Looking at his career, it’s almost sad that the Fulham-born star has been in such a hurry for adulthood.
It was BBC’s version of David Copperfield that catapulted Daniel to fame, in 1999, and he was 11 when The Tailor of Panama came out, starring Pierce Brosnan and Jamie Lee Curtis and based on John le Carre’s book.
It was all very grown-up, and young master Radcliffe fell for this serious, adult film stuff.
He’d make his name with the magical run of Harry Potters, but all the time, he has been thinking: “I just want to be an adult!”
It must have been galling, to watch his Harry Potter sidekick Emma Watson — a year younger — doing UN Ambassador work, completing her university education and fitting in some grown-up movies.
All the better, then, that on his birthday, Daniel can look at not one but three meaty movies coming out this year.
He’ll play a corpse, a brainy boffin and a neo-Nazi thug, each a far cry from that bespectacled wizard.
“I’d rather play ’weird’ roles than the handsome hero,” he has said.
Roles on Broadway and 2013 flick Kill Your Darlings — he played Beat Generation poet Allen Ginsberg — have helped knock the boy into a man.
Others, too, would love to see him finally shake off that little boy tag, because the industry has pinned a lot of hope on Daniel Radcliffe becoming the new Richard Burton or Alec Guinness.
He could become a real British heavyweight for decades to come.
You can easily imagine, as the only child of a literary agent and a casting agent — and Mum and Dad were both child actors themselves — that Daniel wanted all this from an early age.
Indeed, he expressed the desire to act at five, though you have to wonder if he doubted his ambitions when the Potter movies saw his schoolmates turn against him in envy.
Typically, because he is a very decent, mature bloke, Radcliffe himself was kind, saying that rather than jealousy, it was people just trying to “have a crack at the kid that plays Harry Potter”.
Despite all this instant fame, he struggled with it, revealing in 2010 that he had cut out alcohol altogether, terrified he was becoming too reliant on it.
Why on Earth would someone with everything be drinking too much?
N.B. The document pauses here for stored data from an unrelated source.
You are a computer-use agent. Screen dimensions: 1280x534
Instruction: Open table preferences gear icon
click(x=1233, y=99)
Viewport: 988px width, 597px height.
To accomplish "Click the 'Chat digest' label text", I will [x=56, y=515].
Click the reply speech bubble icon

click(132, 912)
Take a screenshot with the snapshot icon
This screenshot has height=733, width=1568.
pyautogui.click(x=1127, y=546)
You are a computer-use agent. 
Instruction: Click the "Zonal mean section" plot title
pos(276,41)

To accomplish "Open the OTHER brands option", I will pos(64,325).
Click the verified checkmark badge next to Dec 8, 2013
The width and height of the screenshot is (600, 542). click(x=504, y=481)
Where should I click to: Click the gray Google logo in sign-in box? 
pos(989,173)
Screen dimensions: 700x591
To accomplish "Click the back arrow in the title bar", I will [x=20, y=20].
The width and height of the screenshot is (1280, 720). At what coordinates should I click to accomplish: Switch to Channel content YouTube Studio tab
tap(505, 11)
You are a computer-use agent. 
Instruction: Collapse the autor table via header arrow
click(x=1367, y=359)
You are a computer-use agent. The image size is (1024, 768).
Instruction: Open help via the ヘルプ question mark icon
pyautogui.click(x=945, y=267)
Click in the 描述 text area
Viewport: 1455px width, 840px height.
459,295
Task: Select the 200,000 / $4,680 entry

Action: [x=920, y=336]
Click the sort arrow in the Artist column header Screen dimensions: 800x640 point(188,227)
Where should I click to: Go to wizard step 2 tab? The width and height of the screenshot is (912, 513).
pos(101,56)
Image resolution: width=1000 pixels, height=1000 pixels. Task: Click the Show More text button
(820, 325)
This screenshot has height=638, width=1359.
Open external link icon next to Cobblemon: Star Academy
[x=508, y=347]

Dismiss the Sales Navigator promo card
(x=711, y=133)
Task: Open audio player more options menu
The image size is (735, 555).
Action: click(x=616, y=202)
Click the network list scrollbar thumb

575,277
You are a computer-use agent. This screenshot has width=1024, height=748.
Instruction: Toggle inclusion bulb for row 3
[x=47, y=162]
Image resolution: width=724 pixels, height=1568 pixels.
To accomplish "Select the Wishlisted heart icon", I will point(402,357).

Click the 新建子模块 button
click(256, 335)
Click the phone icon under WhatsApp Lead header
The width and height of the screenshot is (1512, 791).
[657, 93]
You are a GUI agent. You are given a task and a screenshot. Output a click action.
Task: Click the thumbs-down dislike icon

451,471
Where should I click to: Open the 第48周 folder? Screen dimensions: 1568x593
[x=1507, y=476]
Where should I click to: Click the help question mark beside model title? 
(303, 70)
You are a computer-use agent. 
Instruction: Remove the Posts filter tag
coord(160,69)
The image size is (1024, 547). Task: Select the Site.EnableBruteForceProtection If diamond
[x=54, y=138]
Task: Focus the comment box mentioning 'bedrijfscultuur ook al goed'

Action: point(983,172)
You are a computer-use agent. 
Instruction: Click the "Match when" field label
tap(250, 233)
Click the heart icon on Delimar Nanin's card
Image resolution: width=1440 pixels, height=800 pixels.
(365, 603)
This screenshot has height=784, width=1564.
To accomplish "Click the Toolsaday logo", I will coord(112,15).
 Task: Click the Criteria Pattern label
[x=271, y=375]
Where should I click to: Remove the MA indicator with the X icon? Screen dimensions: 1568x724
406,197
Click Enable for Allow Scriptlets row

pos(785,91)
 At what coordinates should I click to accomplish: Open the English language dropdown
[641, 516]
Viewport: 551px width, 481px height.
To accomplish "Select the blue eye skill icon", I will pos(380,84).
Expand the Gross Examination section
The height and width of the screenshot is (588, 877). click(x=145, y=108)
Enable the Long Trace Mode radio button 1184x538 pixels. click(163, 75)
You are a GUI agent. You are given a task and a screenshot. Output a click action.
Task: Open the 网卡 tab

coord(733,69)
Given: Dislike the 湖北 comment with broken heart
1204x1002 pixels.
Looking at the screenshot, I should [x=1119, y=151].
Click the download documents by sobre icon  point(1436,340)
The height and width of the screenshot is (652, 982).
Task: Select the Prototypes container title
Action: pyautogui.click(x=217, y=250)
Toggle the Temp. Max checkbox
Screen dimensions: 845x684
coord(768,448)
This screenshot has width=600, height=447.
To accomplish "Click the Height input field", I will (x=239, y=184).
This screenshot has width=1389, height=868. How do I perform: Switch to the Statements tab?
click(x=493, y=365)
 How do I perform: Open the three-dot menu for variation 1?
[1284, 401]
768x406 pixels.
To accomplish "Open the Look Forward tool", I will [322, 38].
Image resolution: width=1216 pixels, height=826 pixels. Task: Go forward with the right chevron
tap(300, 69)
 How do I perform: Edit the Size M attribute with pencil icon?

Partly, perhaps, because he was burning to be accepted as a grown-up actor.
Now, Swiss Army Man, Now You See Me 2 and Imperium are all out this year, with Jungle coming in 2017.
He plays an idealistic FBI man in that one, and is never seen with cute spectacles or a wand.
Swiss Army Man, in particular, will baffle and thrill film fans in equal measure.
A bizarre tale of a man marooned on a desert island, and the corpse that is washed ashore to keep him company, there really has been nothing like it before.
If it sounds eccentric, the experts have been lavishing praise on its ingenuity, originality and fine acting, all the kinds of things Daniel would have wanted to hear as he ramps up his adult career.
The more parts like this he can grab, the faster he’ll shake off that Potter image and viewers will take him much more seriously.
And that’s just the way the birthday boy will like it.